Thoresby knelt beside her and bowed his head in the prayer that had been his purpose in returning to the minster. His old friend’s death had been difficult to bear, dying in a French prison of a wasting disease while his ransom was being negotiated. Wykeham was sadly right, Sir Ranulf had been too old to return to France and resume the persona he had created thirty years before as a spy for King Edward – his failing memory had betrayed him. Thoresby had warned Ranulf, but the knight had insisted that God called him on the mission. Despite his frailty the old knight had been honourable to the end, refusing to divulge any
other names to his captors. For that he had been tortured, Thoresby was sure of it, though diplomatic channels denied it, claiming that it was the heat of summer that had led them to bury Sir Ranulf in haste, saving only his heart, now buried here.

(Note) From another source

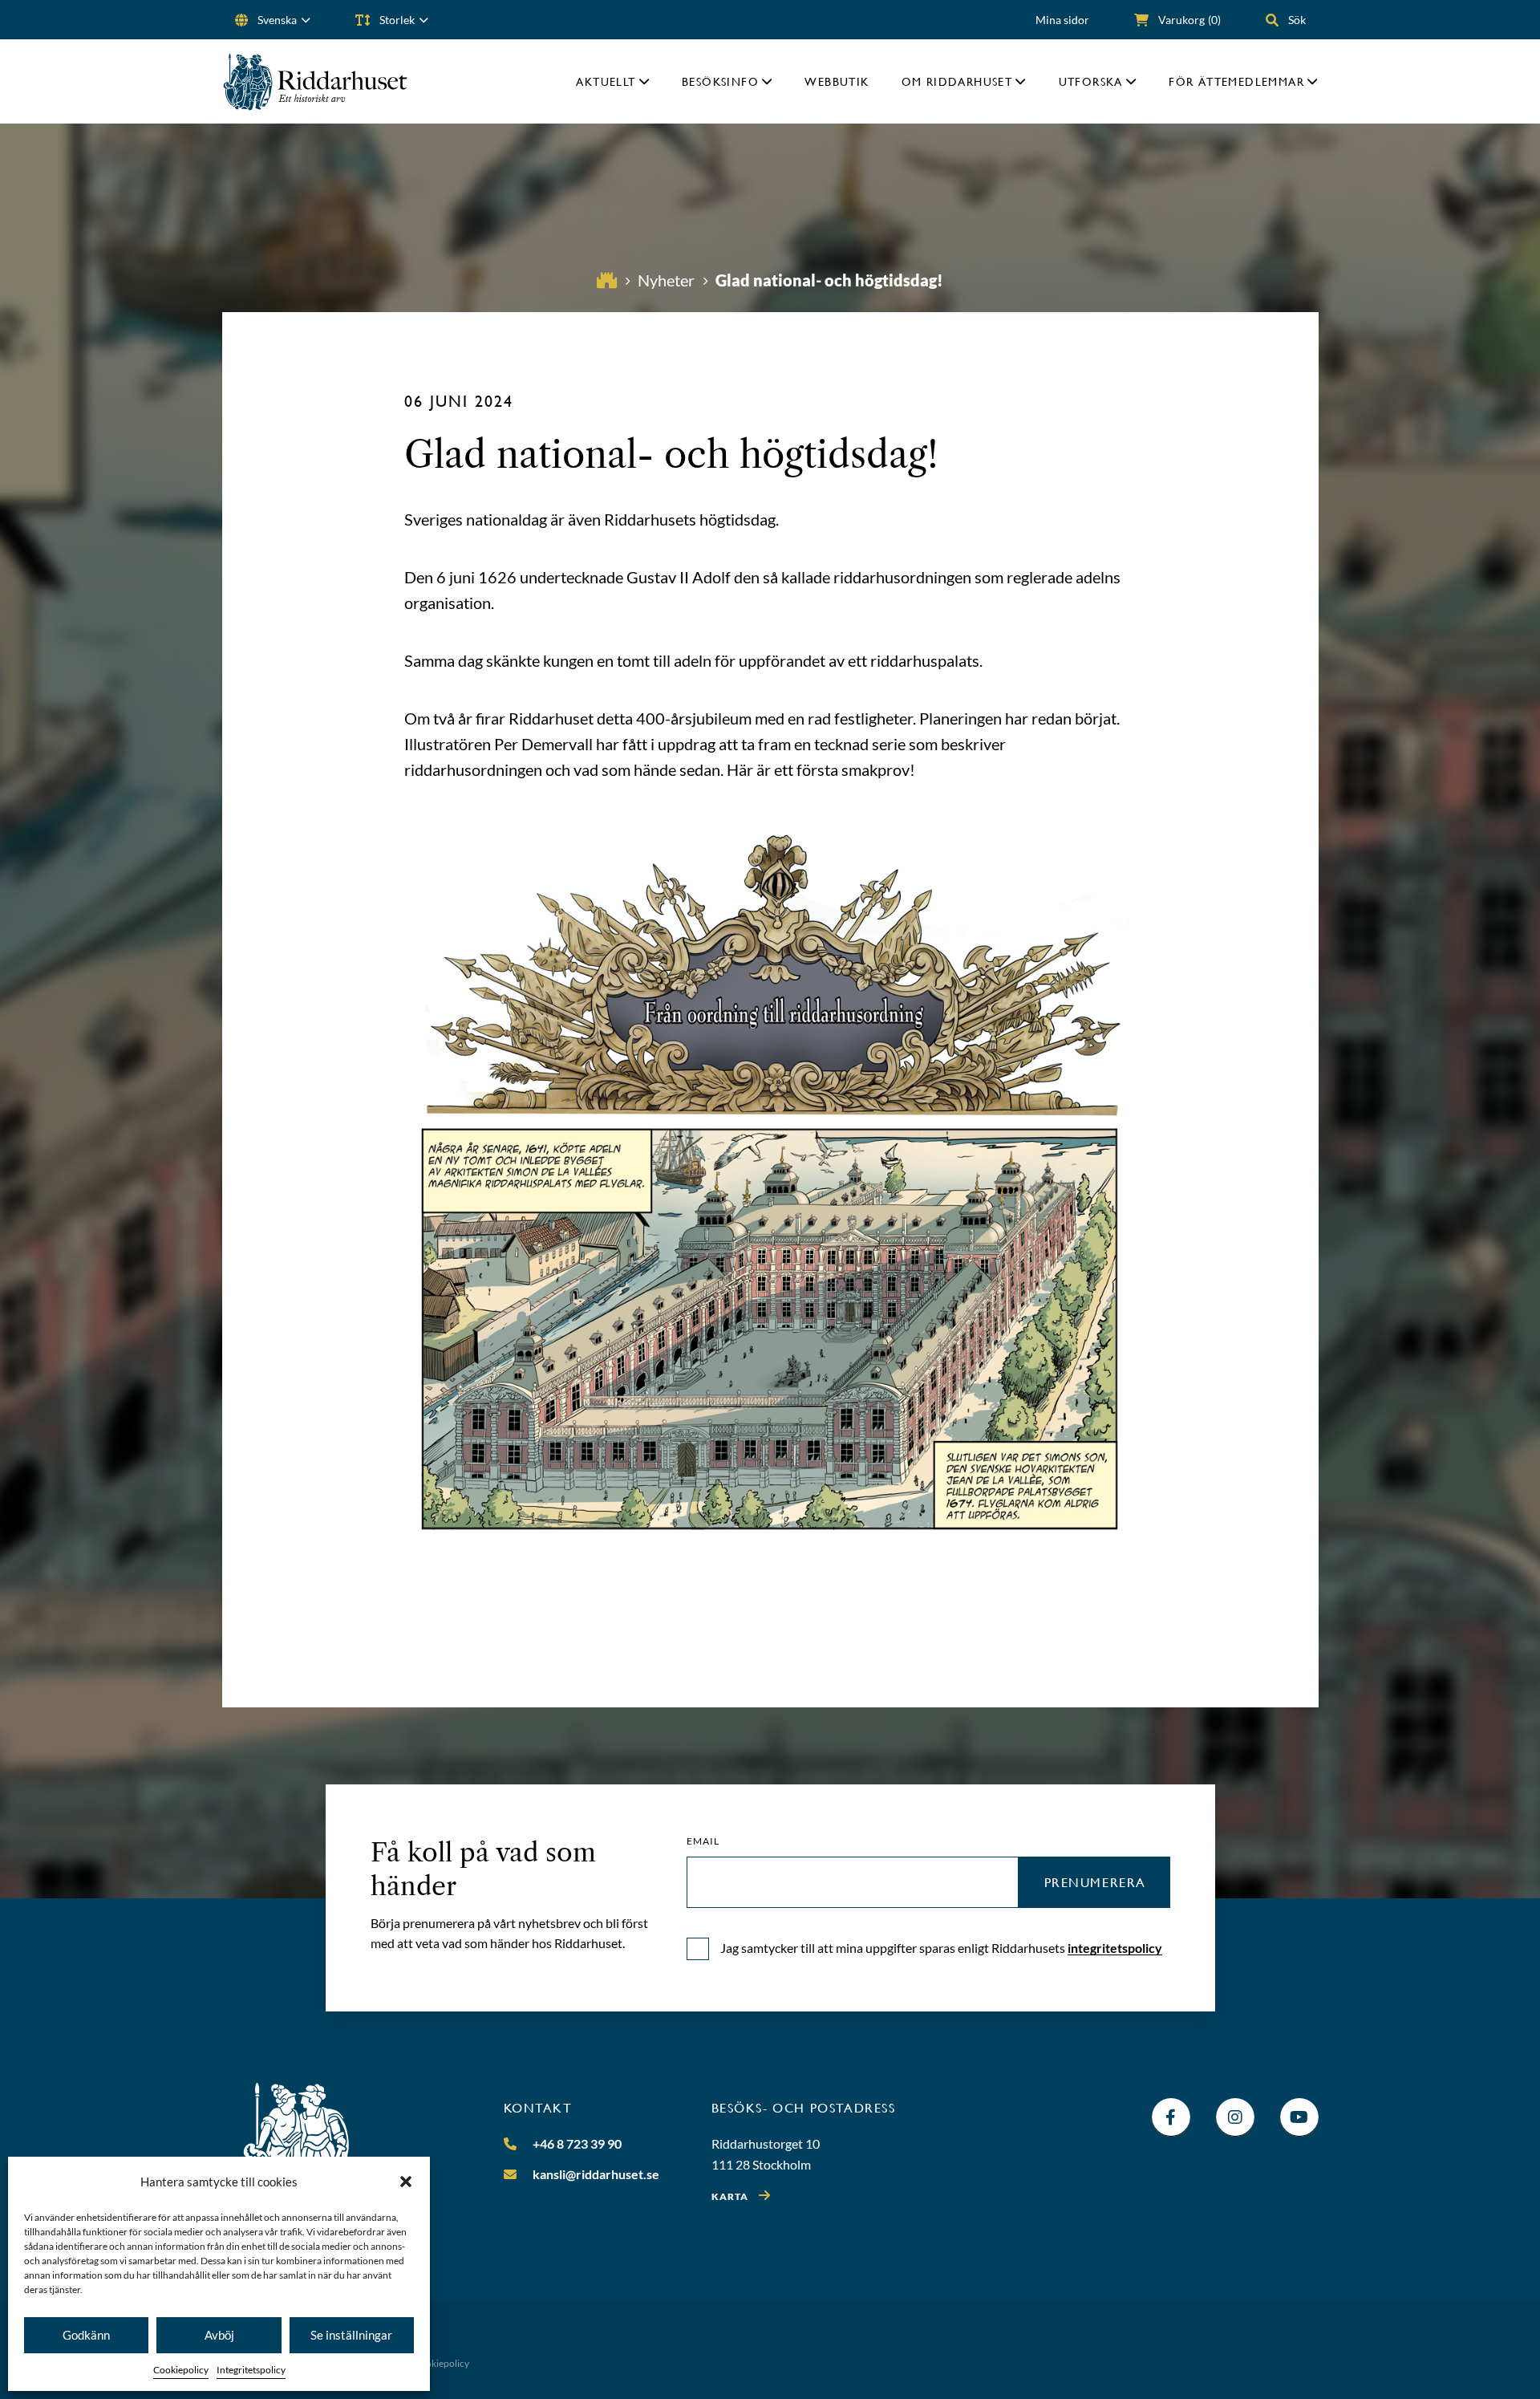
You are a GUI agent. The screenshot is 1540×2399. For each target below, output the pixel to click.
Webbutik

Thoresby had grieved to hear of that last indignity. Ever since he had witnessed the removal of a heart from a corpse, seen how the flesh was torn open, the ribs cracked, he had agreed with Pope Boniface that severing or removing any part of the body was a desecration. It seemed impossible after such mutilation that the body would arise whole on the day of resurrection. Sir Ranulf had not deserved that.

Thoresby’s aged knees began to ache. Emma Ferriby had lifted her head and now studied her father’s tomb. She had taken charge of the stonemason for the work, knowing her brothers would settle for something less than Sir Ranulf deserved, that they had thought him foolish to return to the king’s service in France. Emma honoured his loyalty and courage. As it had been her father’s dream to go on crusade against the infidel, she had ordered his effigy carved as a cross-legged knight, which was the style of many crusaders’ tombs, with heart in hand, which now gave it a terrible poignancy. The face was very like Sir Ranulf’s, even down to the way he squinted his left eye. Emma must have stood by the carver as he worked on the face. Thoresby found it disturbing.